Re: blkdev in pagecache

Martin Dalecki (dalecki@evision-ventures.com)
Wed, 09 May 2001 11:13:33 +0200


Andrea Arcangeli wrote:

> (btw, also the current rawio uses a 512byte bh->b_size granularity that is even
> worse than the 1024byte b_size of the blkdev, O_DIRECT is much smarter
> on this side as it uses the softblocksize of the fs that can be as well
> 4k if you created the fs with -b 4096)

Amen to this.... the differentation bitween blksize_size and
hardsect_size in
linux is:
a) not quite usefull, since blksize_size isn't in reality a property of
the
device but more a property of the actually mounted file system.
b) very confusing... see my last patch about the RaiserFS and please
have a look at the AS390 code, which basically got *very* confused about
the sematics of blksize_size()

> I'll describe here some of the details of the blkdev-pagecache-1 patch:
>
> - /dev/raw* and drivers/char/raw.c gets obsoleted and replaced by

HURRA! Great stuff!

> opening the blkdevice with O_DIRECT, it looks much saner and I
> basically get it for free by just implementing 10 lines of the
> blkdev_direct_IO callback, of course I didn't removed the /dev/raw*
> API for compatibility.

PLEASE REMOVE IT AS SOON AS POSSIBLE! It's an really insane API just for
ORACLE tuning, and well most oracle deployers don't run on /dev/raw* at
least not under Linux, where it basically doesn't give you any reall
performance gains... Or at least one could amke /dev/raw* a configure
option and
a module

> - I force the virtual blocksize for all the blkdev I/O
> (buffered and direct) to work with a 4096 bytes granularity instead of

You mean PAGE_SIZE :-).

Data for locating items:
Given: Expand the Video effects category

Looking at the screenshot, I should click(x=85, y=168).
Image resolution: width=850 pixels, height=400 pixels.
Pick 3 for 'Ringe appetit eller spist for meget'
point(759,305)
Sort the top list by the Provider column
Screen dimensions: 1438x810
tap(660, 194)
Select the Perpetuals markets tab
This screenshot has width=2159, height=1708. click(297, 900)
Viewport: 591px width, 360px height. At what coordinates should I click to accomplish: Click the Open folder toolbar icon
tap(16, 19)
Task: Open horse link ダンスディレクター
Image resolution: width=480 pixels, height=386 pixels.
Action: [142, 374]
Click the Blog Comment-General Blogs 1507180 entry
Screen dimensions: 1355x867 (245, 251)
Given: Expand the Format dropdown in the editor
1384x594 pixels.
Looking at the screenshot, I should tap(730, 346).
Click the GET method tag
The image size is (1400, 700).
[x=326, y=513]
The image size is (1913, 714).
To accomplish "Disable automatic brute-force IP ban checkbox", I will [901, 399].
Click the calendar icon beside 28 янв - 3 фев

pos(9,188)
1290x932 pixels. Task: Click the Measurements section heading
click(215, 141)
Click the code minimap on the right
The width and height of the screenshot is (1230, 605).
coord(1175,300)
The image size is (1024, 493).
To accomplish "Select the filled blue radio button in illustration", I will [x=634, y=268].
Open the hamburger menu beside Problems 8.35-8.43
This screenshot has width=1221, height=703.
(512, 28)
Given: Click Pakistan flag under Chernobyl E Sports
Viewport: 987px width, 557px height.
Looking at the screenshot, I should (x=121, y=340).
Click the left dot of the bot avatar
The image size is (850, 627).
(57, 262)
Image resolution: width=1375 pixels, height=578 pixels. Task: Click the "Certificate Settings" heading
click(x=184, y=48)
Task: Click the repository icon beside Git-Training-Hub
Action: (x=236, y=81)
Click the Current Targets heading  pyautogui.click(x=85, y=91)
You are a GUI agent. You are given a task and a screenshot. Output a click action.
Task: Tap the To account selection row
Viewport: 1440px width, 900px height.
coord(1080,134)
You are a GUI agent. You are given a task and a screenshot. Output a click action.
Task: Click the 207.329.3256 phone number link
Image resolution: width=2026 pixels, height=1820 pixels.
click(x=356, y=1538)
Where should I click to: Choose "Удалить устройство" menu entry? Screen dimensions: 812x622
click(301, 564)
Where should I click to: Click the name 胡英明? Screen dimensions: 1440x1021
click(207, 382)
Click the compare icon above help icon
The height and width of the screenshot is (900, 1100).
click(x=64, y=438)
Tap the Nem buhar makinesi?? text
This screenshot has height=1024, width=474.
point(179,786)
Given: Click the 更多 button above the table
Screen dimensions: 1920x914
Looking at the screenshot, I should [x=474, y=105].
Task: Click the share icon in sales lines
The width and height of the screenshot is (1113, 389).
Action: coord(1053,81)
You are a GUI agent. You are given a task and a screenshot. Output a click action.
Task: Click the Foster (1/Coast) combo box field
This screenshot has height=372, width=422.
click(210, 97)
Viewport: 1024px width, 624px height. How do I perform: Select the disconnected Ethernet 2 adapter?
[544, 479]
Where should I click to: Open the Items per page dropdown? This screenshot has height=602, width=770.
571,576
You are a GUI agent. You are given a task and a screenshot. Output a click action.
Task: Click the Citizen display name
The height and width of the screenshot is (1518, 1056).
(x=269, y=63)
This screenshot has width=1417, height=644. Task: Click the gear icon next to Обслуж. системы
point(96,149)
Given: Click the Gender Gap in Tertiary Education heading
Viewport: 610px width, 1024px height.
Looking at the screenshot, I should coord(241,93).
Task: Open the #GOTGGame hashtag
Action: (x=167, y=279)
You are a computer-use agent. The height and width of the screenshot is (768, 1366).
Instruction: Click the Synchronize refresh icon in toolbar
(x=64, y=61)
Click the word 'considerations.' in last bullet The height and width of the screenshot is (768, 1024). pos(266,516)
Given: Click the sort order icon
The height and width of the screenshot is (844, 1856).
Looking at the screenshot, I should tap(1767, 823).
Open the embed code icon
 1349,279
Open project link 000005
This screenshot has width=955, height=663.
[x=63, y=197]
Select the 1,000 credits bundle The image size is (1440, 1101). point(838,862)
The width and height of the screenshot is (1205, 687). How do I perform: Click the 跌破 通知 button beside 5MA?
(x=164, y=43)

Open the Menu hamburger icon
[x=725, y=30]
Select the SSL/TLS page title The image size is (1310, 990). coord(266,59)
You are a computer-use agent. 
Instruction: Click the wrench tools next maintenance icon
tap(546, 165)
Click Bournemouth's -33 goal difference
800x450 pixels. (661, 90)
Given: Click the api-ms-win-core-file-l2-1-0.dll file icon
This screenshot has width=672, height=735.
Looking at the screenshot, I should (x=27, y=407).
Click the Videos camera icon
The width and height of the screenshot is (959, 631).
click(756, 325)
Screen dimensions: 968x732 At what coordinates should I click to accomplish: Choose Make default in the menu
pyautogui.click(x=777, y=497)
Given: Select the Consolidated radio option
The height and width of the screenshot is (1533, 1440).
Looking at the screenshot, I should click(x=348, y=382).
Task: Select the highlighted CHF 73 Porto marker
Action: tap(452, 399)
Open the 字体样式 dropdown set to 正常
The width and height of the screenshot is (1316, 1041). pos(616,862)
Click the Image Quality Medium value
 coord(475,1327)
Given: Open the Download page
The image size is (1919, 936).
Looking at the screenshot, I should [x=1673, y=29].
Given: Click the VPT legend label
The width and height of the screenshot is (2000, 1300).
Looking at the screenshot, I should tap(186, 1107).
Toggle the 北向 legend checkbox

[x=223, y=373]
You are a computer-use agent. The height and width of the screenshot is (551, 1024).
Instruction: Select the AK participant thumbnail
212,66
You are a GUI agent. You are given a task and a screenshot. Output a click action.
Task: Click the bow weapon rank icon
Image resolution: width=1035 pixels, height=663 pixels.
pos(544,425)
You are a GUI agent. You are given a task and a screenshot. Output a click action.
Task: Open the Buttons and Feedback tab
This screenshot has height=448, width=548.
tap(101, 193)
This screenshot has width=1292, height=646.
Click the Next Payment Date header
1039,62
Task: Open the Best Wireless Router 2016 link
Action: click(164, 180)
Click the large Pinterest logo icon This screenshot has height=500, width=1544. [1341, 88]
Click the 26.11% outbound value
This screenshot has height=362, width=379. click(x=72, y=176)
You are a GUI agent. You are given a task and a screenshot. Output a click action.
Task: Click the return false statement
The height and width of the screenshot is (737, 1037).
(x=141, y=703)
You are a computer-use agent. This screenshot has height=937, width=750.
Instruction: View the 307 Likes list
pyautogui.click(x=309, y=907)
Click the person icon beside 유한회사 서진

* YOUR OBJECTIVE
Write the next part of the mailing-list reply on the block device page cache, beginning right after its last line.

* IN RESPONSE
> the current 1024 softblocksize because we need that for getting higher
> performance, 1024 is too low because it wastes too much ram and too
> much cpu. So a DBMS won't be able anymore to write 512bytes to the

Exactly, please see my former explanation... BTW.> If you are gogin into
the range of PAGE_SIZE, it may be very well possible to remove the
whole page associated mechanisms of a buffer_head?

> disk using rawio being sure it will be a single atomic block update.
> If you use /dev/raw nothing changed of course, only opening blkdev
> with O_DIRECT enforce a minimal granularity of 4096 bytes in the I/O.
> I don't think this is a problem, and also O_DIRECT through the fs was
> just using the fs softblocksize instead of the hardblocksize as unit
> of the minimal direct-IO granularity.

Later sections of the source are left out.